The problem asks for conditions on the parameters $a$ and $b$ under which the system admits three distinct positive numbers $x,y,z$. Since the equations are symmetric in $x$ and $y$ but not in $z$, the relation $xy=z^2$ suggests reducing the number of variables.

The first five numerical checks reveal useful structure. Take $z=1$. If $x=4$ and $y=\tfrac14$, then $xy=1=z^2$, and

$$a=4+\frac14+1=\frac{21}{4}, \qquad b^2=16+\frac1{16}+1=\frac{273}{16}.$$

The numbers are positive and distinct. Compute

$$a^2-b^2=\frac{441}{16}-\frac{273}{16}=\frac{168}{16}=\frac{21}{2}.$$

Also,

$$xy+xz+yz = 1+4+\frac14 = \frac{21}{4} = az.$$

This hints that eliminating $x+y$ may produce a quadratic condition on $z$.

From

$$x+y=a-z$$

and

$$x^2+y^2=b^2-z^2,$$

the identity

$$(x+y)^2=x^2+y^2+2xy$$

gives

$$(a-z)^2=b^2-z^2+2z^2=b^2+z^2.$$

Hence

$$a^2-2az=z^2+b^2-z^2=b^2,$$

which simplifies to

$$z=\frac{a^2-b^2}{2a}.$$

This reduction appears decisive provided $a>0$.

After determining $z$, the numbers $x,y$ are roots of

$$t^2-(a-z)t+z^2=0.$$

Positivity and distinctness require the quadratic to have two distinct positive roots. Since the sum is $a-z$ and the product is $z^2>0$, positivity follows once the discriminant is positive and $a-z>0$. The discriminant equals

$$(a-z)^2-4z^2=a^2-2az-3z^2.$$

Using $a^2-2az=b^2$, this becomes

$$b^2-3z^2>0.$$

Substituting

$$z=\frac{a^2-b^2}{2a}$$

should yield a condition purely in $a,b$.

A likely danger is forgetting that $z$ itself must be positive and that $x\neq y$ requires strict inequality in the discriminant. Another subtlety is that $x,y,z$ are all distinct, so one must exclude $x=z$ or $y=z$. Since $xy=z^2$, equality $x=z$ forces $y=z$, contradicting distinctness once the discriminant is positive.

Problem Understanding

We are given a system in three real variables,

$$x+y+z=a,\qquad x^2+y^2+z^2=b^2,\qquad xy=z^2,$$

where $a$ and $b$ are constants.

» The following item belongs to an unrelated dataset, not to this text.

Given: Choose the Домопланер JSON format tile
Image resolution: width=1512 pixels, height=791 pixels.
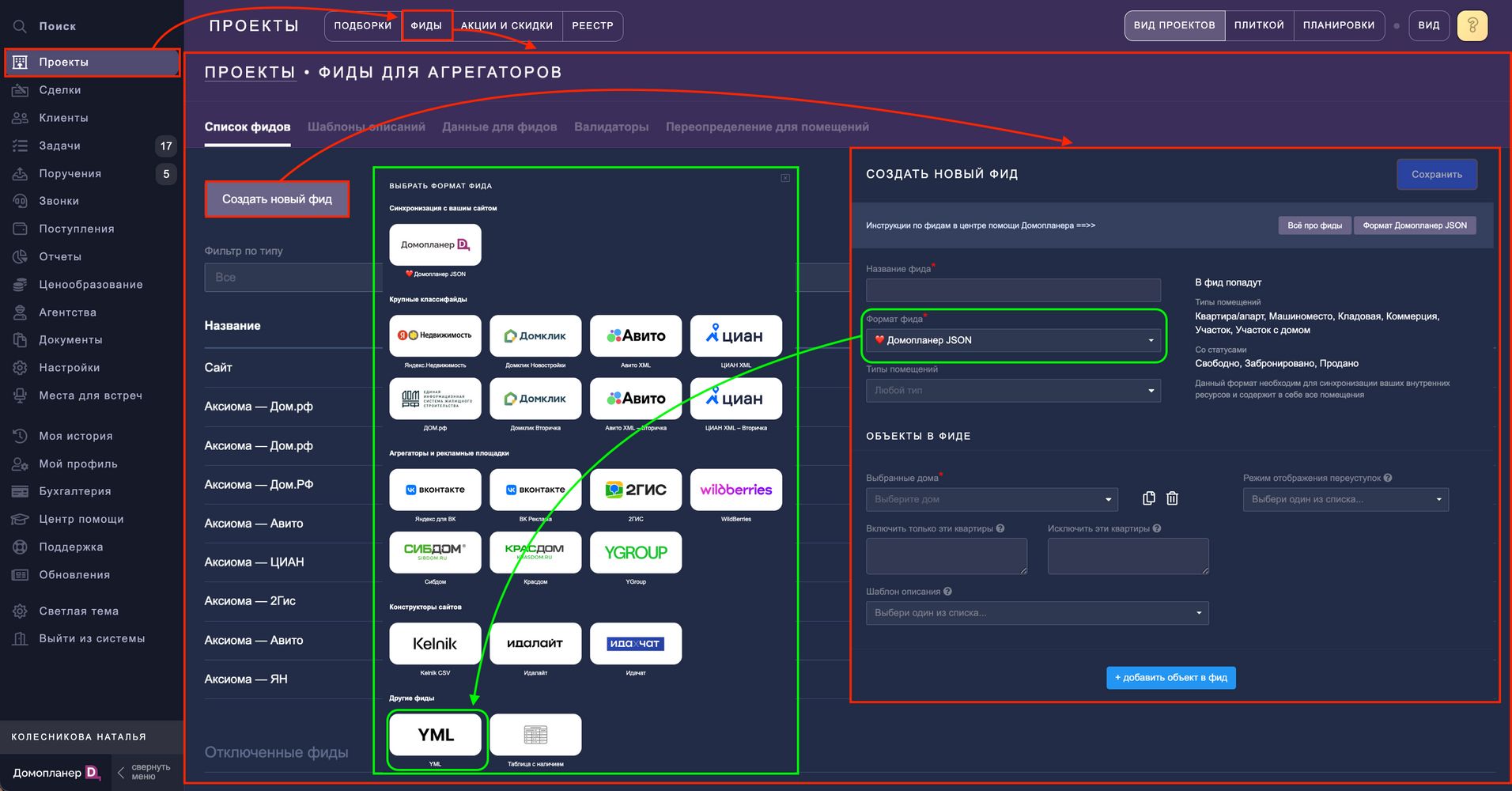Looking at the screenshot, I should [435, 245].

The task is to determine exactly which values of $a$ and $b$ allow the system to possess three distinct positive solutions $x,y,z$.

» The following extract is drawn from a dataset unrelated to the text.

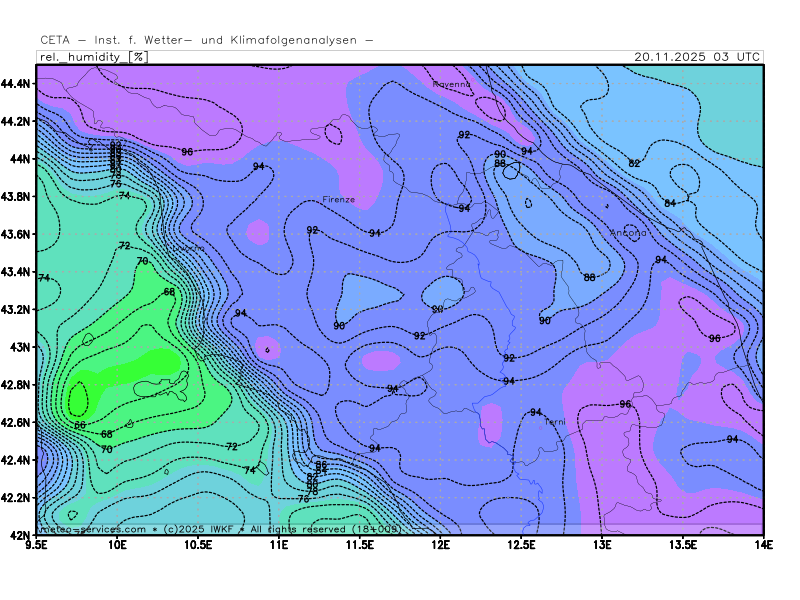Click the 86 contour label below Ravenna
The height and width of the screenshot is (600, 800).
[500, 163]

This is a Type A problem because we must characterize all admissible parameter pairs $(a,b)$. A complete solution requires two directions: first, proving that the derived conditions are sufficient to produce distinct positive numbers satisfying the system, and second, proving that any system with distinct positive solutions necessarily satisfies those conditions.

The central difficulty lies in translating positivity and distinctness of three unknown numbers into inequalities involving only $a$ and $b$. A naive elimination of variables produces complicated algebra, but the relation $xy=z^2$ and the identity

$$(x+y)^2=x^2+y^2+2xy$$

allow the system to collapse to a single quadratic equation for $x$ and $y$ after expressing $z$ in terms of $a$ and $b$.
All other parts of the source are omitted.